In sum, we argue that although an effect was predicted based on previous research, the absence of an effect of balance of bilingual exposure in autistic children may be explained by differences in the study designs and participant characteristics. Therefore, further research is required with larger cohorts.

4.3. Discussion of research question 3

Following the finding in RQ2 that balance of exposure within contexts contributes to first-order false belief understanding in NT children, we further investigated whether this effect was direct or mediated via EF.Footnote 7 Analyses revealed a significant direct effect of the balance of exposure to languages that was not mediated via EF. This is consistent with the view that being exposed to different languages within specific contexts enhances ToM, in and of itself, independently of EF. Therefore, our findings provide additional support for Díaz’s (Reference Díaz2021) hypothesis, namely that bilingualism may directly enhance ToM as children exposed to people speaking different languages within context infer that these people may also have different perspectives, thus leading to better performance in ToM.

5. Conclusion

Due to the increasing number of bilingual neurotypical and autistic children, it is necessary to better understand the effects of bilingualism on cognitive abilities, including ToM. Whereas there is substantial research on the effects of bilingualism on ToM in NT children, mostly applying group comparisons between monolingual and bilingual children and reporting bilingual advantages, the understanding of the impact of bilingualism on ToM in children with ASD is still limited. Additionally, for both autistic and NT children, it is not clear what potential aspects of bilingual experience impact ToM. The current study showed that both monolingual and bilingual children with ASD, in comparison to their NT peers, show persistent challenges with ToM. As ToM is crucial for social communication and interaction (Slaughter et al., Reference Slaughter, Imuta, Peterson and Henry2015), potential ways of ToM enhancement could be useful, and bilingualism may present one such “natural” source. Group comparisons between monolingual and bilingual NT, as well as monolingual and bilingual autistic children, showed no significant differences between the language groups. However, within NT bilingual children, the extent of balance of exposure to different languages within contexts significantly predicted first-order false belief understanding via a direct effect. This effect was indeed not mediated by EF, as previously hypothesized (Kovács, Reference Kovács2009), potentially due to a reduced reliance of the ToM measure used on EF. This finding furthermore highlights the complexity and heterogeneity of the characteristics of bilingual participants that are missed when applying group comparisons. In autistic children, however, no effects of balance of exposure were found on ToM.

While this study emphasizes the role of balance of language exposure for ToM, it is limited by the fact that the sample came from households with a high socioeconomic status, which may introduce bias into the investigation (Peristeri et al., Reference Peristeri, Silleresi and Tsimpli2022).
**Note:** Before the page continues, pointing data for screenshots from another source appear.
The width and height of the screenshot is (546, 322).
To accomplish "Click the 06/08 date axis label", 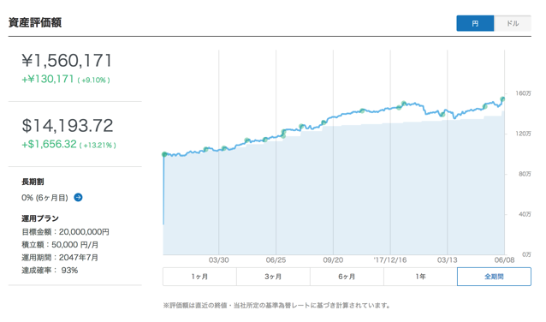I will click(x=505, y=260).
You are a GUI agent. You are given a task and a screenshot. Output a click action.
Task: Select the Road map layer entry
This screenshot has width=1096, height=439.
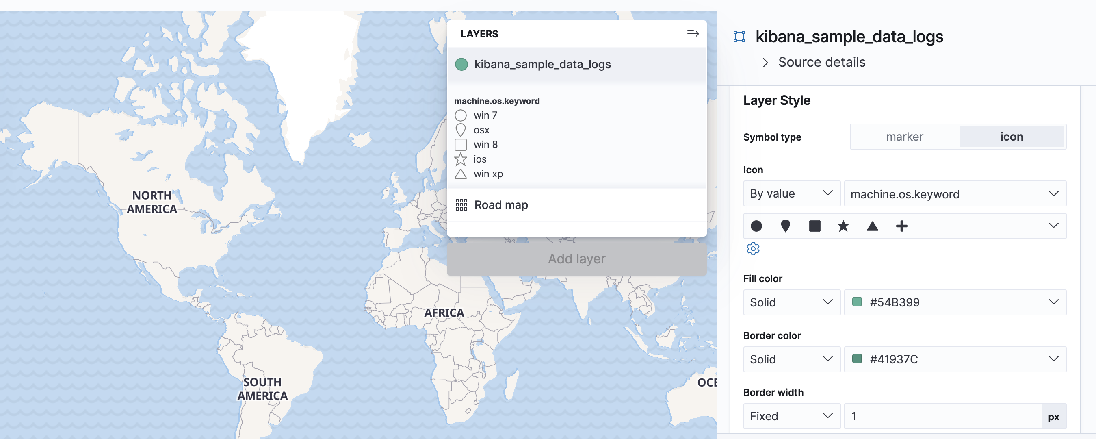coord(501,205)
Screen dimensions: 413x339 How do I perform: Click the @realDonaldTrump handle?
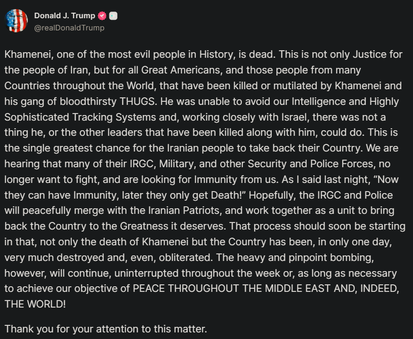(69, 28)

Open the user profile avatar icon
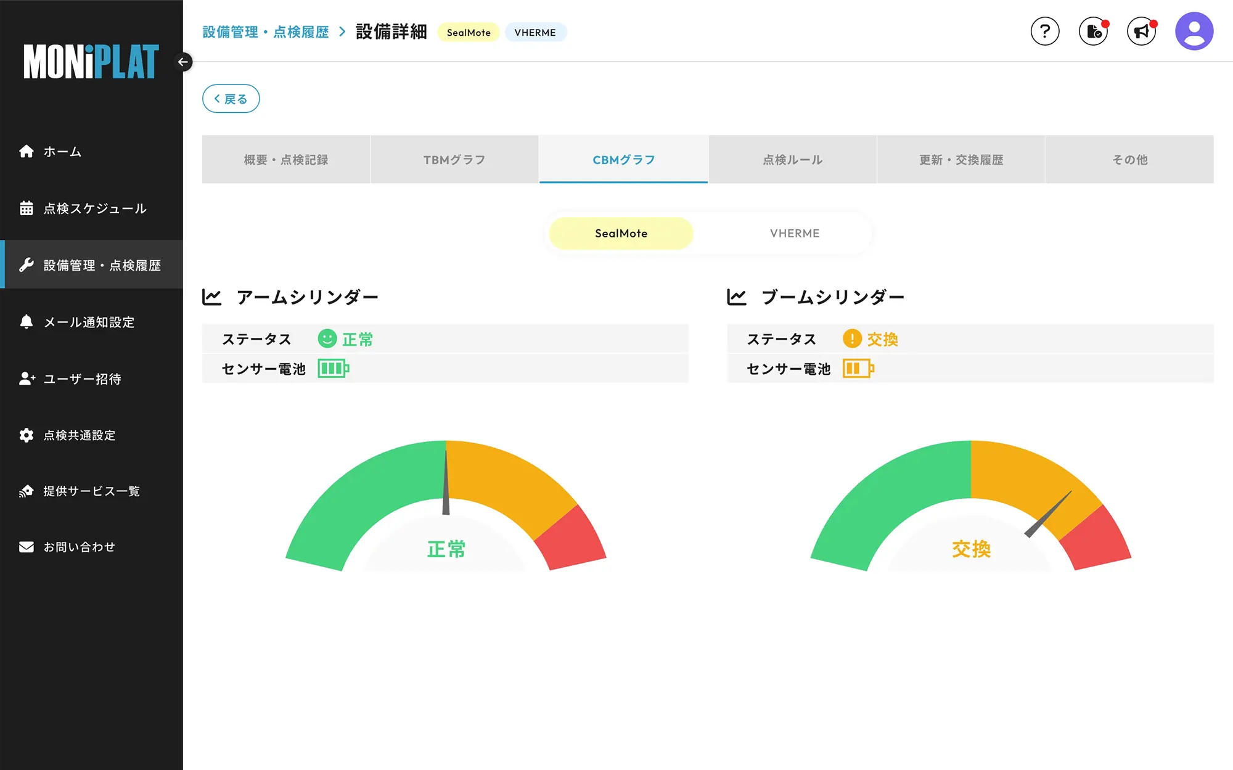click(x=1194, y=30)
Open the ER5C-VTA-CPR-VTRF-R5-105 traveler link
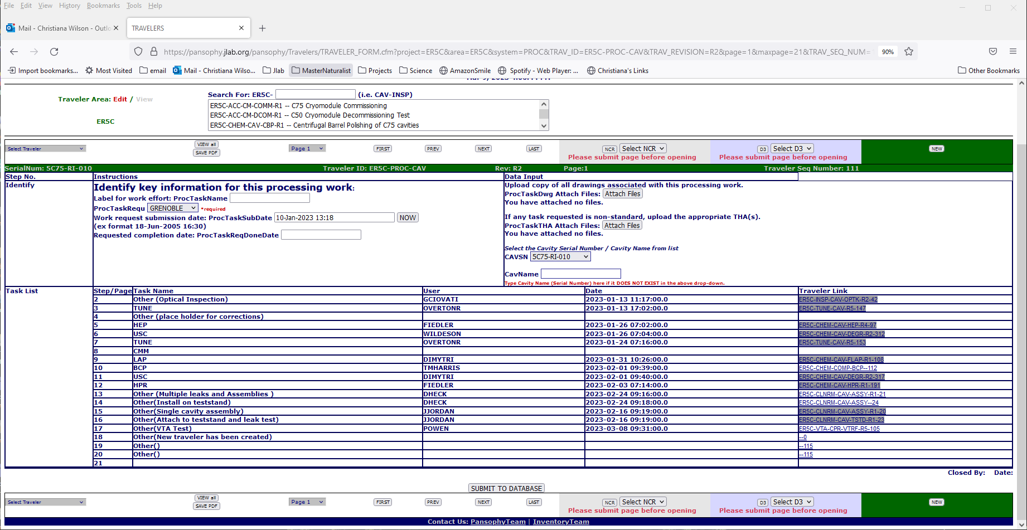The width and height of the screenshot is (1027, 530). pos(839,429)
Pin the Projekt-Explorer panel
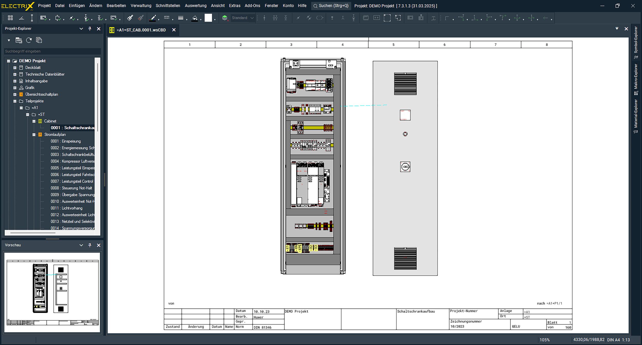Screen dimensions: 642x345 [x=90, y=29]
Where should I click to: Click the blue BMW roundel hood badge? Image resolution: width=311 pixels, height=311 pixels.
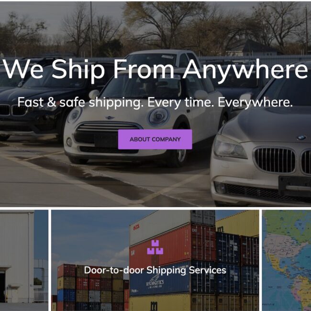(302, 137)
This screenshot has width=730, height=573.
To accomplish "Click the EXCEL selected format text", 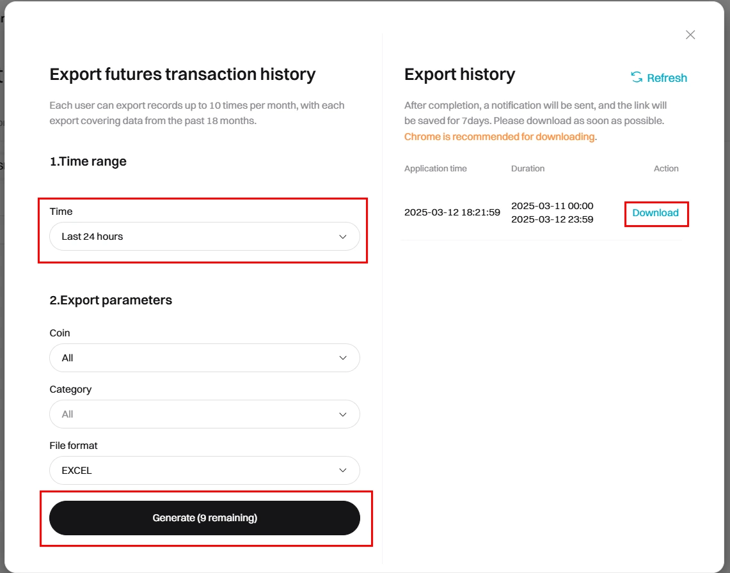I will coord(77,471).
Additionally, 16 participants were not tested in their most proficient language due to limitations in the availability of testing materials, which were restricted to five languages (English, French, German, Italian and Spanish). In these cases, participants were assessed in their second-best language, as required by the testing protocol. While this potential confound was controlled by incorporating a measure of participants’ proficiency in the language of testing, it remains possible that this factor influenced performance. Furthermore, the balance of exposure to languages across and within contexts was calculated based on detailed estimations of the “current” exposure to these languages, indicating the relative amount of time children were exposed to interactions in different languages in the last 12 months, therefore not capturing the individual’s language diversity in their lifetime. Including a cumulative measure, considering the languages being heard within specific contexts during the entire life, would allow an even more “realistic” measurement of the predictor of the bilingual experience. However, such a score cannot be calculated from the current version of the Q-BEx questionnaire and would thus require the creation of a new parental questionnaire.

Among the participants included in this study, 79 were trilinguals. Exposure to three languages across or within various contexts may present an even richer and more diverse experience than exposure to only two. To capture this complexity, measures such as the entropy score are particularly valuable, as they quantify not only the balance but also the diversity of exposure across and within contexts.Footnote 8

Furthermore, other bilingual factors such as age of onset may as well interact with exposure to shape cognitive outcomes. Future studies could investigate how the timing and duration of bilingual exposure influence the development of ToM, offering a more comprehensive understanding of bilingualism effects. Similarly, including L2 proficiency, assessed with an objective measure, such as the PPVT, could allow further insights into the potential influence of this dimension of bilingualism.”

A further limitation concerns the complexity of Block 3 in the ToM task, which involved linguistically demanding questions (e.g., “Now what does the clown think will happen first?”). While this level of complexity is common in second-order false belief tasks, it may have impacted participants’ comprehension and performance. Future research could include a measure of complex sentences, such as the Test of Reception of Grammar (TROG; Bishop, Reference Bishop2003), to control for comprehension of complex sentences and control for verbal short-term memory. Alternatively, future research could consider simplified versions of these tasks, such as those proposed by Marinis et al. (Reference Marinis, Andreou, Bagioka, Baumeister, Bongartz, Czypionka, Golegos, Peristeri, Skrimpa, Durrleman and Terzi2023), who omitted a test question, to ensure accessibility across diverse language and cognitive profiles.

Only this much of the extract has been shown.